From absolutely nowhere, Joe Kernan and a pool of talented players decided to stop reading history and started making it instead. They worked their balls off and recreated themselves as one of the greatest forces in sport. And they did that from nothing.
They did it on a dream. And conviction to follow it through.
Now, relative dry spells for Crossmaglen is going two years without a provincial title.
The beast is now insatiable because it believes it has a right to be the best. Why shouldn’t it? Why shouldn’t anyone?
Two years with no Ulster medal and the Cross’ players were frothing at the mouth, caged and teased. They had a smell of blood and, by God, they wouldn’t stop until they ate someone alive and ate it whole. All this time later.
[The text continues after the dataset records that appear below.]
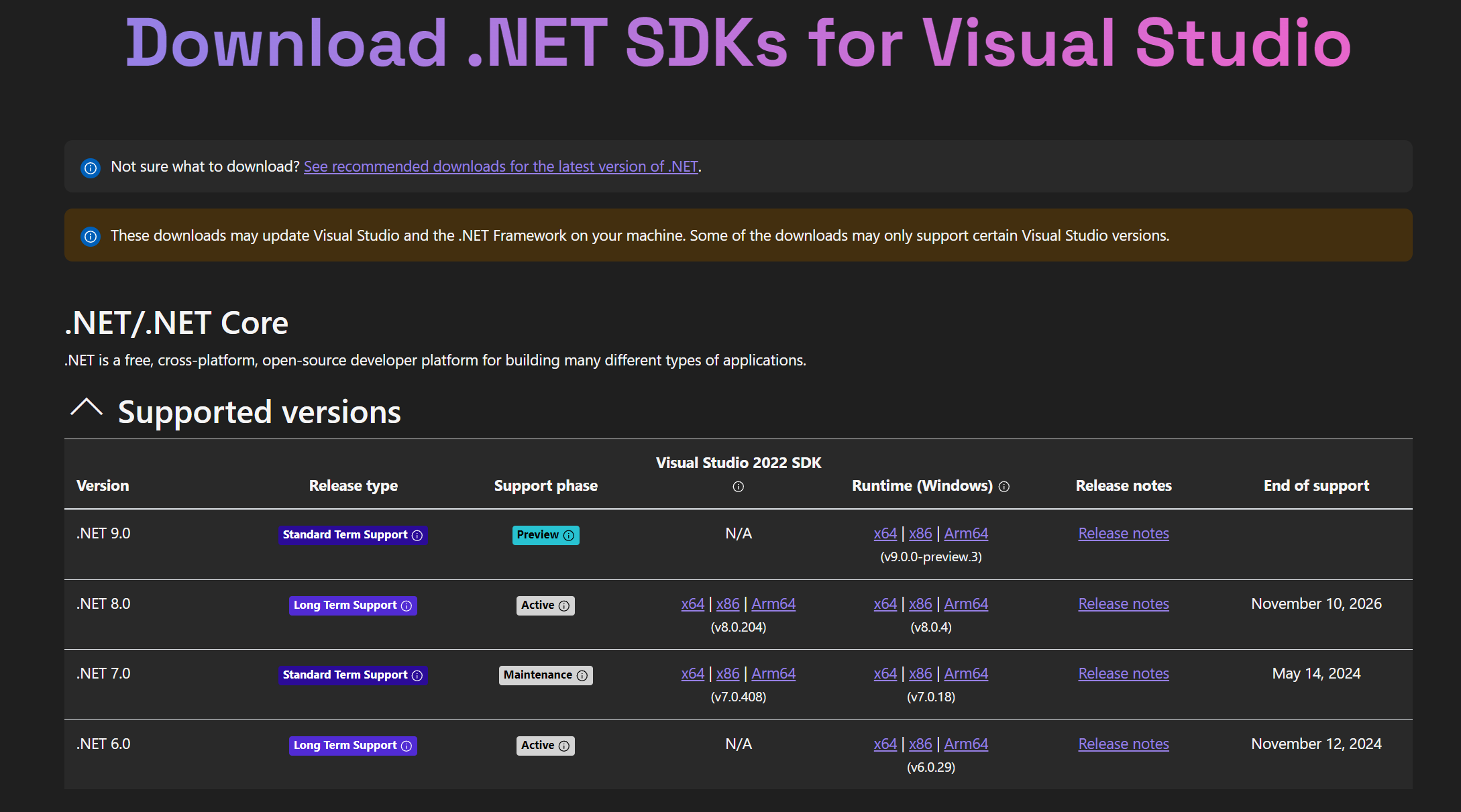Viewport: 1461px width, 812px height.
Task: Click info icon on .NET 6.0 Active badge
Action: pos(564,746)
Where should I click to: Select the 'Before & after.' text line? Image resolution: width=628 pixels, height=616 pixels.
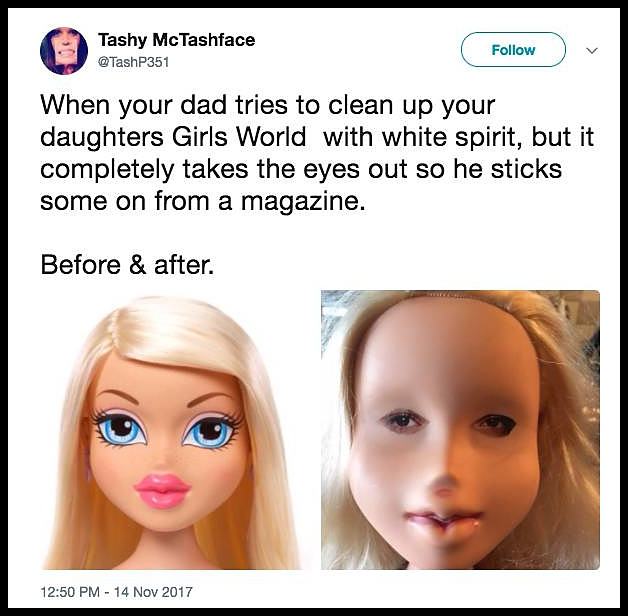coord(127,265)
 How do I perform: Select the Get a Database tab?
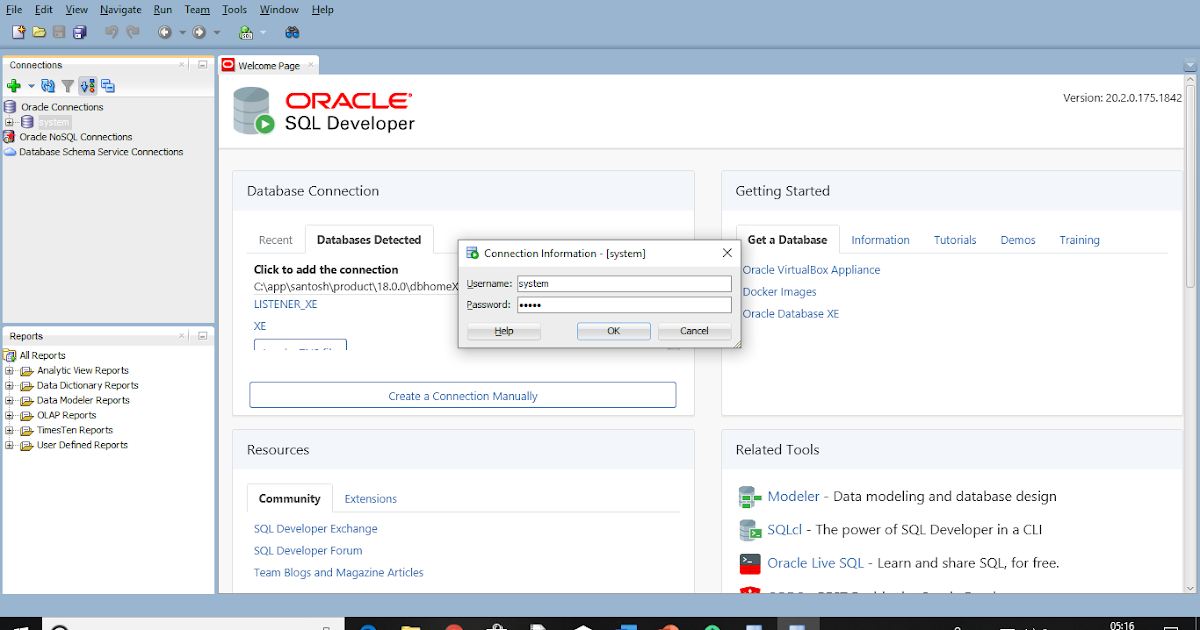coord(787,239)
10 Ulster medals couldn’t satisfy them. Six All-Irelands didn’t. They keep going on to the next one led there by the evergreen Paul Hearty who almost solely encapsulates that unquenchable thirst.
Crossmaglen are no superhumans.
They’re not machines and, Jesus, they sweat and bleed more than anyone. They’re just men.
But they’re men who will stop at nothing to keep their parish at the top, to keep it where it belongs. And it only belongs there because they put it there. Because they believed.
They’re just men who have broken boundaries, stepped up and inspired the rest of us.
They’re just men who never settle for less.
“They can because they think they can.”
Why not us?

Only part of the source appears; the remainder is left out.